Japanese name
- Kanji: 狂った果実
- Directed by: Kichitaro Negishi
- Based on: Kurutta kajitsu by Shintaro Ishihara
- Starring: Yūji Honma Yuki Ninagawa
- Cinematography: Minoru Yoneda
- Edited by: Akimasa Kawashima
- Production company: Nikkatsu
- Release date: April 24, 1981;
- Running time: 85 minutes
- Country: Japan
- Language: Japanese

= Crazy Fruit =

Crazy Fruit aka Crazed Fruit (狂った果実, Kurutta kajitsu) is a 1981 Japanese film in Nikkatsu's Roman porno series, directed by Kichitaro Negishi. Both this film and the earlier (1956) version by Nikkatsu, Crazed Fruit, were based on a novel of the same name by Shintaro Ishihara.

==Synopsis==
A working class young man, Tetsuo, who distrusts all rich people, falls in love with a girl, Chika, from an affluent family.
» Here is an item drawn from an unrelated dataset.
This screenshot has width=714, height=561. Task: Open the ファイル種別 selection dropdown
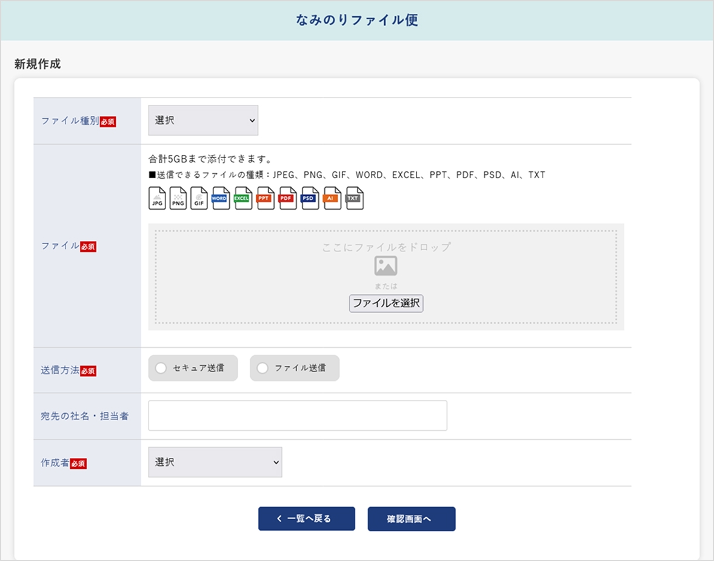(x=202, y=120)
He has a difficult time, but love survives despite the problems.

==Cast==
- Yūji Honma (本間優二) as Tetsuo
- Yuki Ninagawa as Chika
- Eiko Nagashima as Harue
- Eiji Okada as Tono, Chika's step father
- Nobutaka Masutomi (益富信孝) as Osawa, Harue's husband
- Kinuko Obata (小畠絹子) as Tetsuo's mother

==Reception==
The Weissers call the plot "a sadly contrived story" and award it two and a half stars out of four, but laud Yūji Honma's "intense performance" which made the film a major hit for the Nikkatsu studio.

==Home media==
Crazy Fruit was released as a DVD by Uplink (アップリンク) on May 23, 2003.